Re: OFBiz OutOfMemory and stucked JobPoller issue

In reply to this post by Giulio Speri - MpStyle Srl

Hello Giulio,

For large size of Visit and ServerHit data issue, you can opt any one from
below options:

1) Use separate DB for group="org.apache.ofbiz.stats" entities and make
regular cleanup of this DB
2) If you are not using ServerHits and Visits data for analytical purpose
then simply disable visits.

Kind Regards,

Arun Patidar
Director of Information Systems

*HotWax CommerceReal OmniChannel. Real Results.*
m: +91 9827353082

On Thu, Sep 20, 2018 at 10:13 PM Giulio Speri - MpStyle Srl <
[hidden email]> wrote:

iwolf

AW: OFBiz OutOfMemory and stucked JobPoller issue

In reply to this post by taher

The root cause on my side was using a groovy service that was called thousends of times with the caching of groovy scripts disabled. If you to a heap cache analyzis check the count of groovy instances. It was fixed by change the caching of groovy scripts. Maybe that saves you some time.

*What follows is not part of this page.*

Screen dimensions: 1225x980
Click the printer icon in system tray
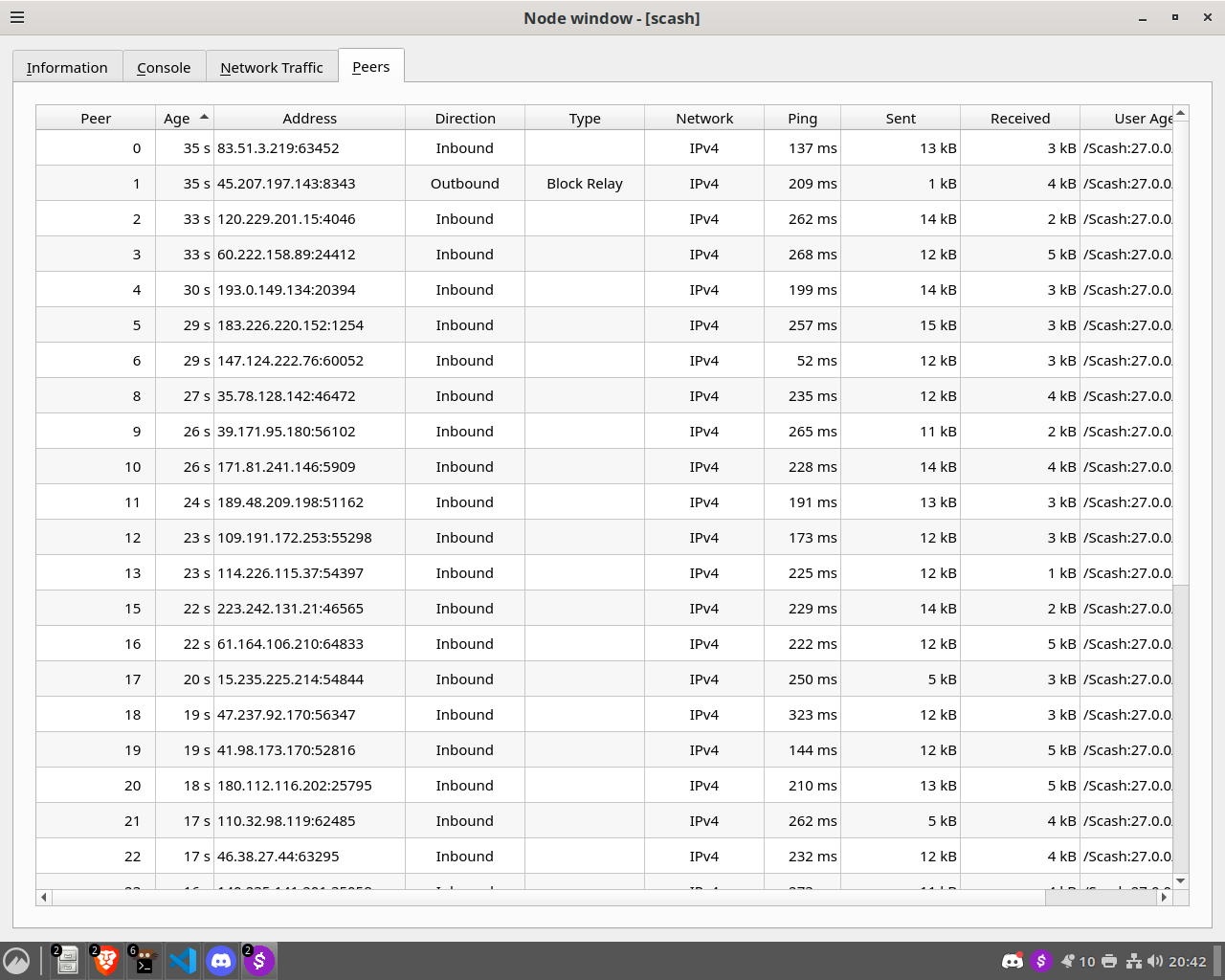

Gesendet von meinem Windows 10-Gerät.

Von: Taher Alkhateeb<mailto:[hidden email]>
Gesendet: Freitag, 21. September 2018 11:01
An: OFBiz user mailing list<mailto:[hidden email]>
Betreff: Re: OFBiz OutOfMemory and stucked JobPoller issue

I think it would be much better if we can find a root-cause fix instead of
altering settings. I would be interested in helping out digging out
whatever is causing the memory leak if Guilio is interested in opening a
JIRA for this and investigating further.

On Fri, Sep 21, 2018, 11:48 AM Ingo Wolfmayr <[hidden email]>
wrote:

Giulio Speri - MpStyle Srl

Re: OFBiz OutOfMemory and stucked JobPoller issue

Hi everyone,

first of all, I'd like to thank you very much, for the quick response and
the suggestions you gave me.
We are absolutely convinced to investigate deeper into this issue and find
the root cause, because we strongly believe in the OFBiz framework and for
us it's becoming a core part of our business.

To answer to @Arun:
regarding the large tables sizes: at the moment we're using the Visit table
(along with other tables) for Business Intelligence purposes, so what we
did and what we will do, in accordance with the customer, is to keep those
tables smaller, keeping record for the last XX days only and deleting
everything is older than that number of days (with a scheduled weekly
service, for example); this should keep the dimensions of those tables,
acceptable and at the same time give good data for BI analysis.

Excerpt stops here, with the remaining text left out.